Big Tech lobbying group NetChoice criticized a report from the Wall Street Journal that Democrat and Republican state attorneys general plan to launch an antitrust investigation of Big Tech firms like Amazon, Facebook and Google, citing a Zogby poll that found only 5 percent of Americans think the government should take antitrust enforcement action against Big Tech.

News that state attorneys general plan to investigate Big Tech over potential antitrust violations comes on the heels of June announcements from the Department of Justice (DOJ) and Federal Trade Commission (FTC) to investigate Amazon, Apple and Google over antitrust concerns.

According to the Zogby poll cited by NetChoice, 58 percent of 1,200 respondents said while using a platform like Amazon, Facebook or Google, they’d discovered new small businesses or websites.

“These cases brought by state AGs are weak as these platforms have neither market dominance nor engage in anti-competitive behavior,” said Carl Szabo, Vice President and General Counsel at NetChoice in a statement to InsideSources. “It’s clear that tech markets are highly competitive. Within 18 months of launching, Tik Tok achieved over a billion global downloads, Snapchat maintains a strong standing, Spotify is double the size of Apple music, and Walmart remains the largest seller in the world. State AGs should focus on industries where consumer harm actually exists.”

But when asked which company is more innovative — Comcast or Facebook — 47 percent said Facebook and 36 percent said they weren’t sure, suggesting a lack of understanding of the issues at hand. When asked which company was more innovative — Spotify or Time Warner Cable — 45 percent said they weren’t sure.

The National Association of Attorneys General (NAAG) did not respond to InsideSources’ request for comment, but on June 11, 43 attorneys general led by Texas AG Ken Paxton (a Republican) and Iowa AG Tom Miller (a Democrat) filed comments with the FTC calling for a “renewed focus on consumer privacy and data in antitrust enforcement actions against dominant technology platforms that collect and leverage consumer data.”

“Information about how everyday people spend their lives and their money has become extremely valuable, especially when aggregated into large sets and analyzed and packaged for targeted marketing,” Paxton said in a statement at the time of the filing. “But technology platforms often lack the incentive to provide strong privacy protections for consumers, and their dominant position in user data creates barriers to entry for new competitors. State attorneys general and the FTC can work together to protect consumer privacy and competition for free products with vigorous enforcement of state and federal antitrust laws.”

The comments describe how tech platforms’ use of consumer data has become “the internet’s new currency,” suggesting antitrust law may need an updated view of consumer harm in order to take action against companies like Facebook or Google.

“Platforms’ collection of consumer data creates privacy concerns touching on consumer protection. But the scale and volume of the collection of that data also raises competition concerns,” the AGs state in the filing. “Consumer data has become extremely valuable, especially when aggregated into large sets and analyzed and packaged for targeted marketing (and other uses), which is part of the reason technology platforms have quickly grown into some of the most valuable firms in the world.”

But that’s not their only concern.

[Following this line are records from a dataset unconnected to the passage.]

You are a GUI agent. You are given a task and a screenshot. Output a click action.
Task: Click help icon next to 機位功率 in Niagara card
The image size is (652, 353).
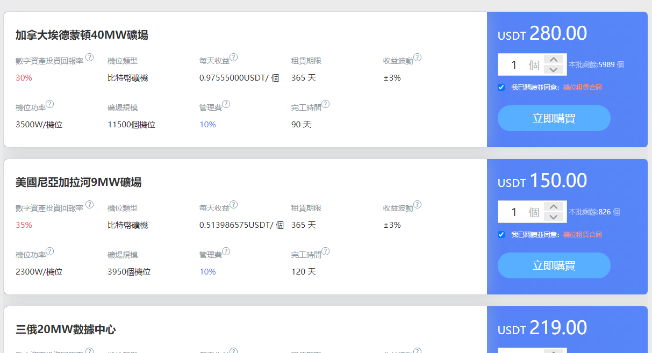click(50, 251)
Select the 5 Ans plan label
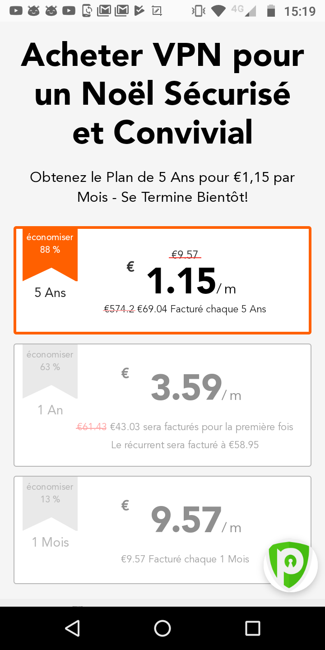325x650 pixels. coord(50,293)
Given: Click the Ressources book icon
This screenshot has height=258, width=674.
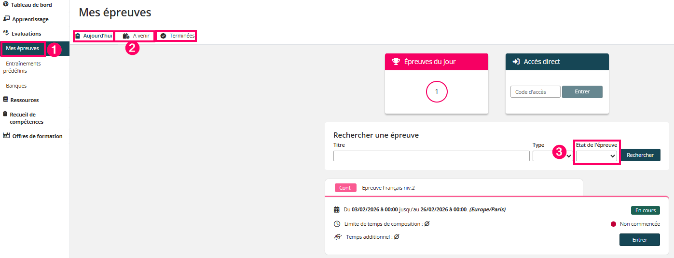Looking at the screenshot, I should (x=5, y=100).
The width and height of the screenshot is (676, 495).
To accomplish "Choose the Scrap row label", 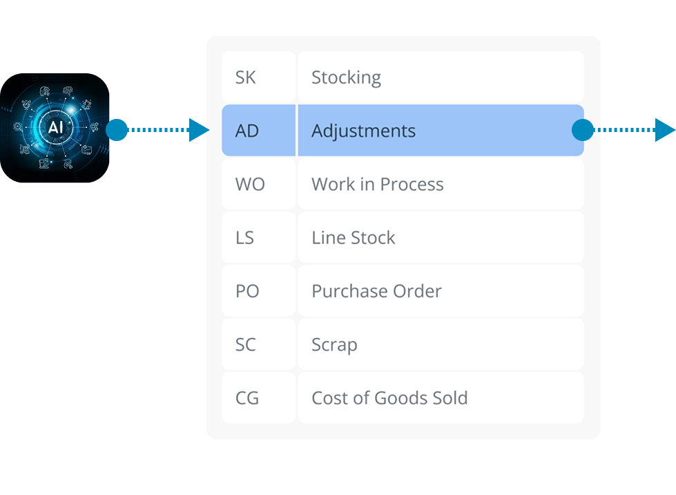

State AGs worry that the economic clout of dominant companies have created an anticompetitive environment for the tech industry.

“The sheer scale of the data collected by dominant platforms can entrench their dominance by creating barriers to entry for new competitors, both because of reinforcing network effects and market research analytics unavailable to other market participants,” they state in the FTC filing.

This environment is not only toxic for startups, but also large companies.

“Even large companies with significant resources face significant barriers to achieving sufficient scale to compete against an incumbent firm that has achieved a dominant position in user data,” the state AGs said. “Microsoft, for example, failed to successfully launch its mobile phone as a platform, and Google+ failed to draw enough users to become a viable competitor to Facebook.”

A spokesperson for Miller declined to comment for this story.